The murderer's confession is a familiar framework for a
novel: in The Evolution of Bruno
Littlemore the eponymous
24-year-old narrator, like many others, takes the occasion of his loss of
freedom "to give this undeserving and spiritually diseased world the generous
gift of my memoirs." If Bruno sounds like the very model of a bitter,
condescending, self-involved young man, well, only the adjectives in this
description are accurate, for Bruno is a chimpanzee who learned how to speak—the
first major step in his evolution from a seemingly typical zoo animal into an
educated, witty, jaded anomaly, one whose love-hate relationship with the world
is informed by his unique experiences. The premise might seem like the starting
point for a far-fetched, cartoonish novel, but this ambitious debut by Benjamin
Hale succeeds in its exuberant examination of what it means to be human—and
does it by gradually (and enticingly) revealing a scientific explanation for
Bruno's "unusual case."
"I remember—very, very
vaguely—I remember even beginning to feel at home with the sinuous ribbonlike
rhythms of human conversation fluttering in and out of my ears, trickling like
cool water over the smooth stone of my brain, carving designs into my infantile
and infinitely malleable consciousness," Bruno says.
He may be deprived of his
liberty, but he's not in prison; he's at a research center in Georgia, where he often spends his days and
nights drinking wine (hard liquor is forbidden), developing as a painter (oil
on canvas is his chosen medium) and reciting his bildungsroman to a college
intern named Gwen Gupta, who serves as his amanuensis. He recounts his early
life in a zoo ("my family of uneducated slobs…All of them sadly ignorant,
broken and disaffected by lifetimes spent in diaspora") and how his
performance in a lab experiment set him apart from other chimps and attracted
the attention of a primatologist named Lydia Littlemore.
"Most people would speak to
me in that putrid bouncing-inflection singsong that adults use when
condescending to children or animals. But not Lydia. No, she spoke to me in the
same sober conversational tone of voice she would have used to address anyone
else, and this easily won my loyalty, at first."
Locked in his cage at the lab, Bruno
interacts with a slow-witted janitor whose attention to Bruno effects a
surprising development.
"And every night the lumpy
man in the blue uniform would arrive and speak with me for one hour. The
language between us was beginning to almost mean something. For instance, we
had learned one another's names, and we had developed an idiosyncratic system
of signs and words for greeting and leavetaking. We were beginning to create a
little pidgin dialect, a trade language, a lingua franca just for the two of
us."
When Bruno says his name to Lydia, she's expectedly stunned.
And though she can't get him to do it again in front of other scientists (at
first, anyway), she's allowed to take him home from the lab to oversee his
education and development. His desire to be human, to share a life with Lydia,
spurs his evolution.
"A being does not acquire
language because scientists give it treats if it learns words," Bruno
says. "A being acquires language because it is curious, because it yearns
to participate in the perpetual reincarnation of the world.
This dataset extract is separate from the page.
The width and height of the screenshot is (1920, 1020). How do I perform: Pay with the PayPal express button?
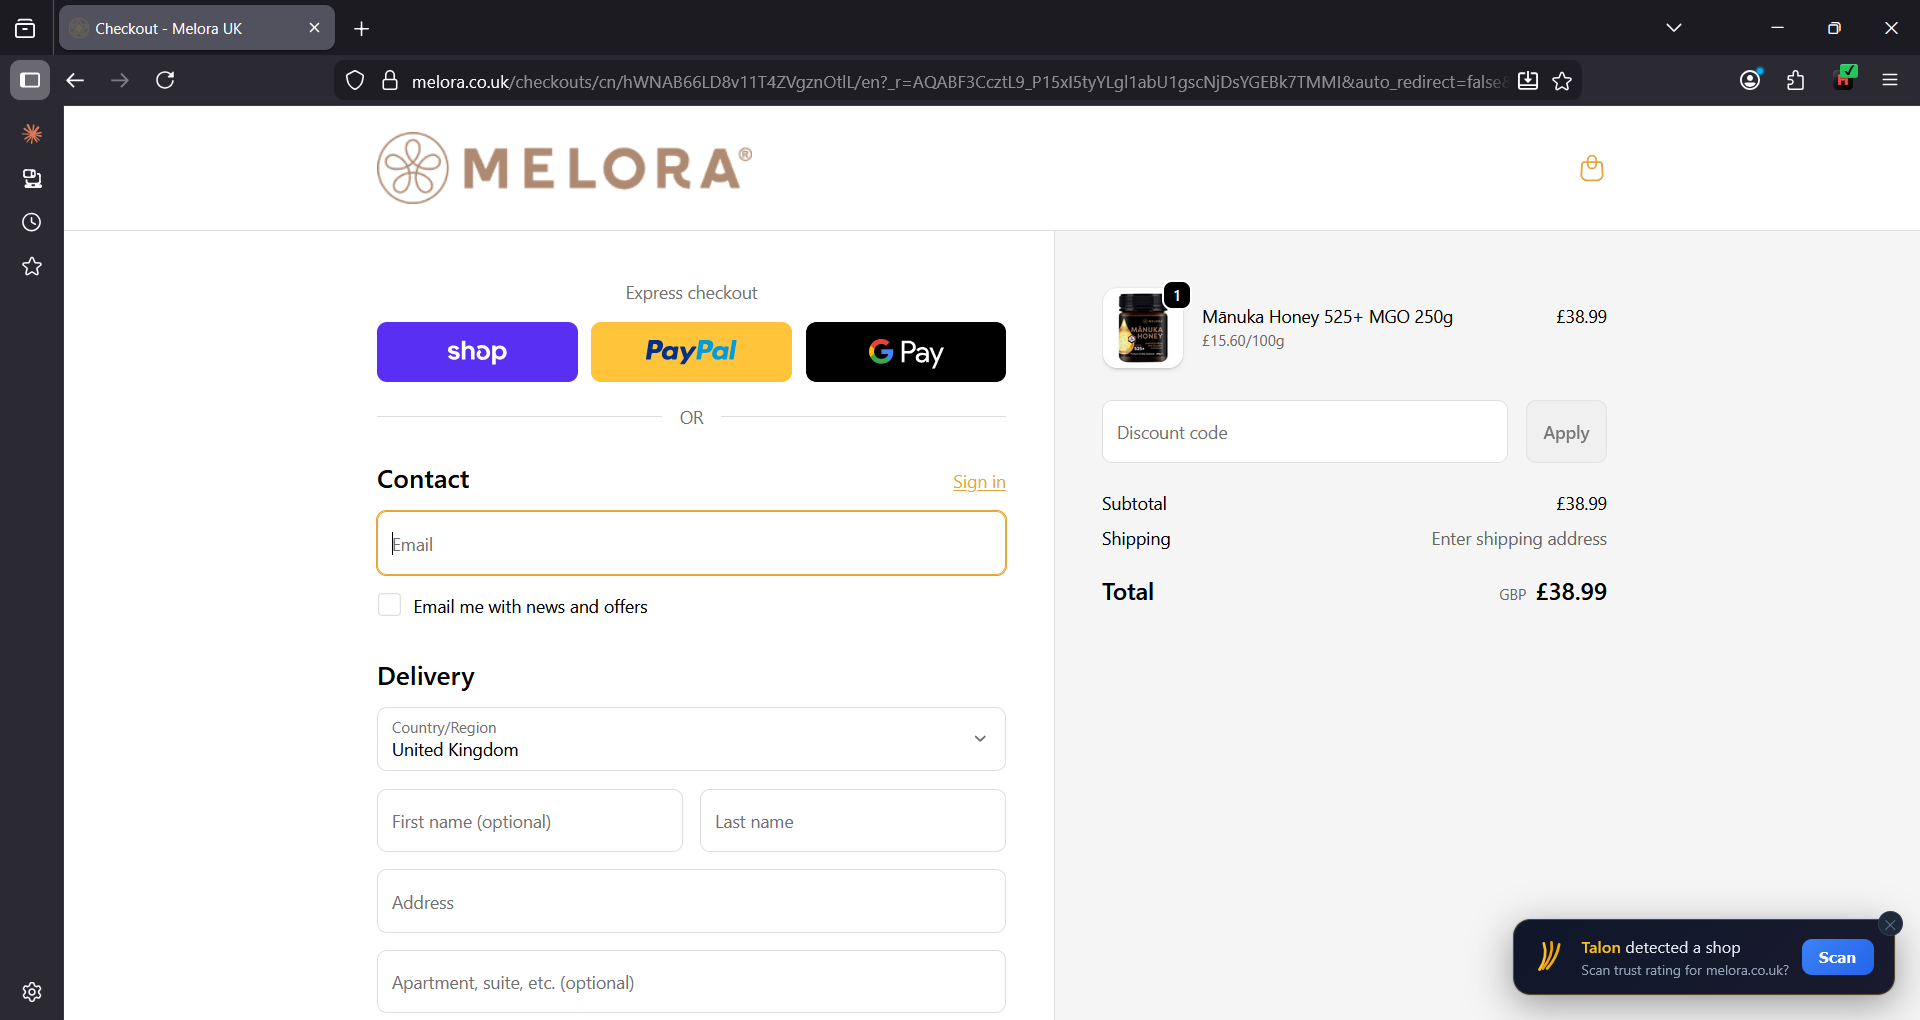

It is not just a
trick of agreement. It is not a process of painting symbols over the faces of
the raw materials of the cosmos. A being acquires language to carve out its own
consciousness, its own active and reactive existence. A being screams because
it is in pain, and it acquires language to communicate."
Lydia's teaching is scattershot,
and Bruno is largely self-taught—helped along by reading ("The literary
characters with whom I most strongly identify are Caliban, Woyzeck, Milton's
Satan, and Pinocchio") and absorbing the wisdom of Bert and Ernie. "In
Sesame Street, as in much children's
entertainment, it is seen as perfectly natural that human beings should freely
verbally communicate with nonhuman creatures."
Because Bruno's an autodidact,
there are large holes in his education, and these shortcomings create some of
the most humorous (and unsettling) scenes in the book. He's not sexually
attracted to chimps, and some of his interactions with human females are explicit
in their descriptions. This will definitely be unnerving to some readers, but a
description of the evolution of a creature, chimp or human, without these
details would have done a disservice to the story's larger shape.
A "novel," by
definition, presents something "new." And The Evolution of Bruno Littlemore—though it draws on some familiar
tropes—still startles with its audacious ingenuity.